On day, the king called in his friend. "I have a question that has been bothering me for some time now. I have failed to find a satisfactory answer."
"Ask, your Highness," said the Rabbi, "and with G-d's help I will be able to answer."
"While studying your religion," began the king, "I have learned that one of your basic tenets is to believe in G-d who created the heavens and the earth. Now, my dear Rabbi," the king continued, "before we can believe that G-d created the world, we have to be sure that there is a G-d. What proof do we have that G-d created the world? Perhaps it came about by itself."
While the king posed these questions, he accidently brushed his elbow against a bottle of ink which was on his desk. The bottle turned over and the ink spilled out, blotting up the papers which were near the ink bottle and spilling on the king.
The king jumped up from his seat, excusing himself for being so careless, and left the room to change his clothes.
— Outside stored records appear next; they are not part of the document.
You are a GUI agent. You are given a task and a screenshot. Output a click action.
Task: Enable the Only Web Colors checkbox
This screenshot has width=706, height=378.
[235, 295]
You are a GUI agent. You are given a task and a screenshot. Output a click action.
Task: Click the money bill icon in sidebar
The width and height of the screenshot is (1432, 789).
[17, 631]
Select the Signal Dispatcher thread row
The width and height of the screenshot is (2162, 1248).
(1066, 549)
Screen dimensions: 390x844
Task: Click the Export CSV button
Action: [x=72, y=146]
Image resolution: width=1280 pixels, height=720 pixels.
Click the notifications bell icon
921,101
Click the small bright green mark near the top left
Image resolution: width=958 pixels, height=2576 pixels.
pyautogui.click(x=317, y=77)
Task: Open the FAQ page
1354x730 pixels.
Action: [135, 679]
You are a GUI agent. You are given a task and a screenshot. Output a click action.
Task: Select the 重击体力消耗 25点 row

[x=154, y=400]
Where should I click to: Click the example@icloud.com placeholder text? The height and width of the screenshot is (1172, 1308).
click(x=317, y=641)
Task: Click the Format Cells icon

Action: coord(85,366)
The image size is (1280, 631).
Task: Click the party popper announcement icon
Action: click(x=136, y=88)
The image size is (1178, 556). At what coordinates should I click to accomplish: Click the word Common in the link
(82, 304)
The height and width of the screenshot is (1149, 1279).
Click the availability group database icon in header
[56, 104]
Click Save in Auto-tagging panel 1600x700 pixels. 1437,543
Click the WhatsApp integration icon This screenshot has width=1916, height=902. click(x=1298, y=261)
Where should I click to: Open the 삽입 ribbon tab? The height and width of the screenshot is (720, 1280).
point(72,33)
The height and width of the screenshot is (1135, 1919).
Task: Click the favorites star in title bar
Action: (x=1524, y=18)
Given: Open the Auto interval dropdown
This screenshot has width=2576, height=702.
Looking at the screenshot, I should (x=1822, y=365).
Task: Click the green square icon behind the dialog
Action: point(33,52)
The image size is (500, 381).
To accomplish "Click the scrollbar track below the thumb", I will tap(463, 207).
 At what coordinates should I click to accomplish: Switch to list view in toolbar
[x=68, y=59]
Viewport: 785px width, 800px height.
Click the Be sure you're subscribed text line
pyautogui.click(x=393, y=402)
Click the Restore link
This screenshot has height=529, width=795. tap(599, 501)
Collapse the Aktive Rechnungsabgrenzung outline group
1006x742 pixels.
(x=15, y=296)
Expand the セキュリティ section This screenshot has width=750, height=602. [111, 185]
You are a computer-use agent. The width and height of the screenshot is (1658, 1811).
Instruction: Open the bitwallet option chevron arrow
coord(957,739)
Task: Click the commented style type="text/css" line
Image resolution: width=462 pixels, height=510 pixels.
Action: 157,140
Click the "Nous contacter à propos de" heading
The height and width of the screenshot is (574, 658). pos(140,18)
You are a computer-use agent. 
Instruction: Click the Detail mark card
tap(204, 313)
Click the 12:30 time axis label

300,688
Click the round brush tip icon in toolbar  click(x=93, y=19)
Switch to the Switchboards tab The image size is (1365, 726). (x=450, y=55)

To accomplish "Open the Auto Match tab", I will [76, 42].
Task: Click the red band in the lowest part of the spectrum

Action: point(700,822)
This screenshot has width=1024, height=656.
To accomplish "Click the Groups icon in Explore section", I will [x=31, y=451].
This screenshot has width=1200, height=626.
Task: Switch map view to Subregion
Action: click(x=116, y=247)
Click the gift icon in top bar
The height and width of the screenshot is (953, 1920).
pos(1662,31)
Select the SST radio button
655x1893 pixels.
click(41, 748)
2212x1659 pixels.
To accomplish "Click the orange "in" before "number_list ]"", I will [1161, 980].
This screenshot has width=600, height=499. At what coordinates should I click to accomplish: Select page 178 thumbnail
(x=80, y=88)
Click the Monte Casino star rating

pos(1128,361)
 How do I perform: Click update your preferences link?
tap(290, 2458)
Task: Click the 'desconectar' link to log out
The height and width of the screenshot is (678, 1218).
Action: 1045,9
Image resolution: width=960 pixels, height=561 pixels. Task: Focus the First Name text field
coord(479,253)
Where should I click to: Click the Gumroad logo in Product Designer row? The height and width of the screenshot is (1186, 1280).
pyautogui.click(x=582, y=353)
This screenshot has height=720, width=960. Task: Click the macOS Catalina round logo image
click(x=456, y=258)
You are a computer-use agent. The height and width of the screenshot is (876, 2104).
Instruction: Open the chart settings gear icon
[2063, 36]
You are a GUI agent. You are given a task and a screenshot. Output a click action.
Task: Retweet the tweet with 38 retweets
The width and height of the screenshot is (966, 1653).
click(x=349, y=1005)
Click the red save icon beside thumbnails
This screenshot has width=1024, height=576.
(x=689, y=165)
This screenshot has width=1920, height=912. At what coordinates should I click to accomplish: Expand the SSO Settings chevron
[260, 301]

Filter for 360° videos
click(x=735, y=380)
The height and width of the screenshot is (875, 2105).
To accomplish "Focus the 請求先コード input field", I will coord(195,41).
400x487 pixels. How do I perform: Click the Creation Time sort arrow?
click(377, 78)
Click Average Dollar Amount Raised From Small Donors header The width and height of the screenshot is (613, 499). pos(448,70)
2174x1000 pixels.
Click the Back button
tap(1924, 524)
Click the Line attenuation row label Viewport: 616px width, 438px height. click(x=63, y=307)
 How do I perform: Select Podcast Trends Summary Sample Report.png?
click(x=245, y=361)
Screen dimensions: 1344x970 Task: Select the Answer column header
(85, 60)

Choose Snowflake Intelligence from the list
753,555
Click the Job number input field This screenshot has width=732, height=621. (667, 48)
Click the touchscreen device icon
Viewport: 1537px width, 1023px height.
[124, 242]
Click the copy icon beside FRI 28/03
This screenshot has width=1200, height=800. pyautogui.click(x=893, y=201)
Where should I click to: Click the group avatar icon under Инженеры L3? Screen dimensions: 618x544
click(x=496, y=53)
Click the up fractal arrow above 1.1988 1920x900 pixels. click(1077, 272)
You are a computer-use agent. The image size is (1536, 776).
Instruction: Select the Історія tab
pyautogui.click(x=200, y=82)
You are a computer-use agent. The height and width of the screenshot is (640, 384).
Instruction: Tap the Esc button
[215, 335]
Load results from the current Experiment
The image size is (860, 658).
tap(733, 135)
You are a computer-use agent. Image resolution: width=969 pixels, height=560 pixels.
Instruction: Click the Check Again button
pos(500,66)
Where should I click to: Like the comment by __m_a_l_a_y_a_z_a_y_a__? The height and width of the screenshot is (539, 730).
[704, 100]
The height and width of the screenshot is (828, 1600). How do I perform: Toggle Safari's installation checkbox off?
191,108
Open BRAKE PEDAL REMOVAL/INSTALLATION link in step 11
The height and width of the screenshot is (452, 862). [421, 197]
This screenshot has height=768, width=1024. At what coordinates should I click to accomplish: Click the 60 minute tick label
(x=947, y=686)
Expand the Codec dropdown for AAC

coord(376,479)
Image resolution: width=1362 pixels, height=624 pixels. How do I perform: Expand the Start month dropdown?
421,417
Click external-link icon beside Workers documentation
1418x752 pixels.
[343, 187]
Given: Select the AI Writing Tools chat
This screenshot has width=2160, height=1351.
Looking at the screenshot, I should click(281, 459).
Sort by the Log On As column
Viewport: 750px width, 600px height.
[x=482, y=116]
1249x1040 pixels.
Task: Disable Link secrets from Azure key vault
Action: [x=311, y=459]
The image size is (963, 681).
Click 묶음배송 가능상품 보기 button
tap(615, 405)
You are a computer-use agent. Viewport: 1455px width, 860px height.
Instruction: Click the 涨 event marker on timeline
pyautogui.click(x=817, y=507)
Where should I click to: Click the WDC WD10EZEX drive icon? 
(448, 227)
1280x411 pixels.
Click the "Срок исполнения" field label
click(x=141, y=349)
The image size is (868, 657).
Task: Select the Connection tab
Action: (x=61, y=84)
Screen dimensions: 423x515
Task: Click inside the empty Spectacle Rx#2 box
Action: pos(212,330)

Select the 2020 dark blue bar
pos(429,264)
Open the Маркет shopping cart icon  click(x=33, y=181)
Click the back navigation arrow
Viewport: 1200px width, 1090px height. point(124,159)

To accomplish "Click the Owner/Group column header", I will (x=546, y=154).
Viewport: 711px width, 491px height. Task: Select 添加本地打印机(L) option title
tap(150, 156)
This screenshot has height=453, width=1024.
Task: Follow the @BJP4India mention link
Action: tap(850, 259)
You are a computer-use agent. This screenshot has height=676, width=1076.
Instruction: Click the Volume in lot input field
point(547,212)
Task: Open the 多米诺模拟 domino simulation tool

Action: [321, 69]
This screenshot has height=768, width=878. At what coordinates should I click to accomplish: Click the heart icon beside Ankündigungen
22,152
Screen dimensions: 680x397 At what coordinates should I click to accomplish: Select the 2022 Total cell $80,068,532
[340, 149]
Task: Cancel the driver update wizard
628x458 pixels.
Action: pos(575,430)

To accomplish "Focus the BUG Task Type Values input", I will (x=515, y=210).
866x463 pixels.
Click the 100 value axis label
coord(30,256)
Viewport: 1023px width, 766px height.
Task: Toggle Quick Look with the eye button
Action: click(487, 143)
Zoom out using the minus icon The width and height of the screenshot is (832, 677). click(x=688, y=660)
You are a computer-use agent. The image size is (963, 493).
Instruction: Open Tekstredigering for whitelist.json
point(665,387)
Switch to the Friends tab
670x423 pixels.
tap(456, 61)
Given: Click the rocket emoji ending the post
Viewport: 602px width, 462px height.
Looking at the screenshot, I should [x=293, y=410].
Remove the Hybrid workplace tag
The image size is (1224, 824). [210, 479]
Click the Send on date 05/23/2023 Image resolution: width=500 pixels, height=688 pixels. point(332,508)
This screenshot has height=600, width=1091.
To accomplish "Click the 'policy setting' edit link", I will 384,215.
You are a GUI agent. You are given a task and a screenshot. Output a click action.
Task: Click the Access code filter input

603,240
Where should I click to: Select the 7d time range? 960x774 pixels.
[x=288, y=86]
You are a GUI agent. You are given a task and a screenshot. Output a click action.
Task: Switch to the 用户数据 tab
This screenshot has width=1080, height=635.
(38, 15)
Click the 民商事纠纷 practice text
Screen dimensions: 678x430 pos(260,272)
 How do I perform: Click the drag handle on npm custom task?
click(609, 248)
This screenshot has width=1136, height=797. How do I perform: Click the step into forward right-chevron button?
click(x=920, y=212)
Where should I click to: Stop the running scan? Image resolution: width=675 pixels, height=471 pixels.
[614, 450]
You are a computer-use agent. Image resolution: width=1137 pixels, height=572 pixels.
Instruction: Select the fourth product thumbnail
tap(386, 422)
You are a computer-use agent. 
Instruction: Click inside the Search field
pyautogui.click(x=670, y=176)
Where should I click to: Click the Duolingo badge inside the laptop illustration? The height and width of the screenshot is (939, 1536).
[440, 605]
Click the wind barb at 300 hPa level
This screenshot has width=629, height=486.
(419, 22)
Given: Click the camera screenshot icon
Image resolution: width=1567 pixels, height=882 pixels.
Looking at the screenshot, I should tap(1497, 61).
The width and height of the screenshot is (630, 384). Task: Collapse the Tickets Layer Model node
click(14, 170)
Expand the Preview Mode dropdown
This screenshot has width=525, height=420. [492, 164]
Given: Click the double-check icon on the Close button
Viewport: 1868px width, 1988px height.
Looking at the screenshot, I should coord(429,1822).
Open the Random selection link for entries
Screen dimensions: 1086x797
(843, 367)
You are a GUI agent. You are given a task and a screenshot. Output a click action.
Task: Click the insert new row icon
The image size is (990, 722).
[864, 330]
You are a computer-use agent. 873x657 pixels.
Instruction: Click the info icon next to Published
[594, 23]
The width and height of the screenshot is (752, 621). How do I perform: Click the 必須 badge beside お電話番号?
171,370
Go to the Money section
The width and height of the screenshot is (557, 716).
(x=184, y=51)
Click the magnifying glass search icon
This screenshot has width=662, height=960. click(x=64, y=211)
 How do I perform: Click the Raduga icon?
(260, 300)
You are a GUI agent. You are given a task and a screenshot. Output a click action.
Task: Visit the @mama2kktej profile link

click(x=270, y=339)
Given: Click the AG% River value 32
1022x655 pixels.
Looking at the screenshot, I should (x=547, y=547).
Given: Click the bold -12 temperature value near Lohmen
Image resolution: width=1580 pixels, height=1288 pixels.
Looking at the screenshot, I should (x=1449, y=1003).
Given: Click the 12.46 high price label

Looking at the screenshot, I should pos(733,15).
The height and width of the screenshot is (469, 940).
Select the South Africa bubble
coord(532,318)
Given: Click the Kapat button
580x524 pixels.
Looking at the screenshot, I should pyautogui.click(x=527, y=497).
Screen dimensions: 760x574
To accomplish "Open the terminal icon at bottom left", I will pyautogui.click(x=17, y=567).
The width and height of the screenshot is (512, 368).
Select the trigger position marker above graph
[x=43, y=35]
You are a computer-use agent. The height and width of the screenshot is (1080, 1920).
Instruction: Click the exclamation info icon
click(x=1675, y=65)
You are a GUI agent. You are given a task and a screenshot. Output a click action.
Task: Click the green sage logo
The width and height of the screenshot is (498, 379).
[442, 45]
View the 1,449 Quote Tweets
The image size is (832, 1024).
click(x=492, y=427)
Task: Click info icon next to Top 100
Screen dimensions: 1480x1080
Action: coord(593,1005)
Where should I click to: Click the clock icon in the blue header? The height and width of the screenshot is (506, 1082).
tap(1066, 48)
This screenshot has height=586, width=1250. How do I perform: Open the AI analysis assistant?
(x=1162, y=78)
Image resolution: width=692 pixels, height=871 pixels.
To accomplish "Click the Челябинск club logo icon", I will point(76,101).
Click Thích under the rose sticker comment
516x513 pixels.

As soon as the king left the room, the rabbi quickly took the ink-filled papers off the king's desk and threw them away. The rabbi, who was also an artist, then took a clean sheet of paper and began drawing a picture of lofty mountains, tall trees, a river, and beautiful flower gardens. As soon as he finished drawing the picture, he placed it on the desk right next to the overturned ink bottle, making it appear as thought the ink had spilled on the paper.
Soon, the King returned to the room, and immediately noticed the beautiful drawing on his desk.
"What is this?" asked the king in surprise. "Who drew this beautiful scene?"
The rabbi smiled at the king and said, "Oh, when the ink spilled all over your desk it made this picture!"
"Come now," cried out the king, "certainly you are smarter than that. How could you say such a thing? Why, a magnificent drawing like this can not happen by itself. Surely someone drew this breathtaking landscape."
"Please come with me onto the balcony," offered the rabbi. Once outside, the rabbi began, "Your majesty, tell me, where did all of these tall trees come from? Who formed these high mountains? And look at the beautiful flowers in your gardens below, who made them?"
The king nodded, beginning to understand. The Rabbi continued, "Just a few moments ago, you yourself proclaimed that it would be foolish to say that anything came about by itself. Obviously, it was I who drew the picture you found on your desk in an attempt to prove that G-d created the whole world. For who or what, if not G-d, made the heavens, the sun, moon and stars? Who filled the deep oceans and formed the lofty mountains? The answer is as "black and white" as that drawing on your desk."
The king was impressed and satisfied with his friend's sagacious answer. For many years he continued to enjoy the rabbi's sharp wisdom and perception.
Moshiach will be a faithful shepherd of the Jewish people, caring for every Jew with a total commitment, so that not a simgle Jew will be lost.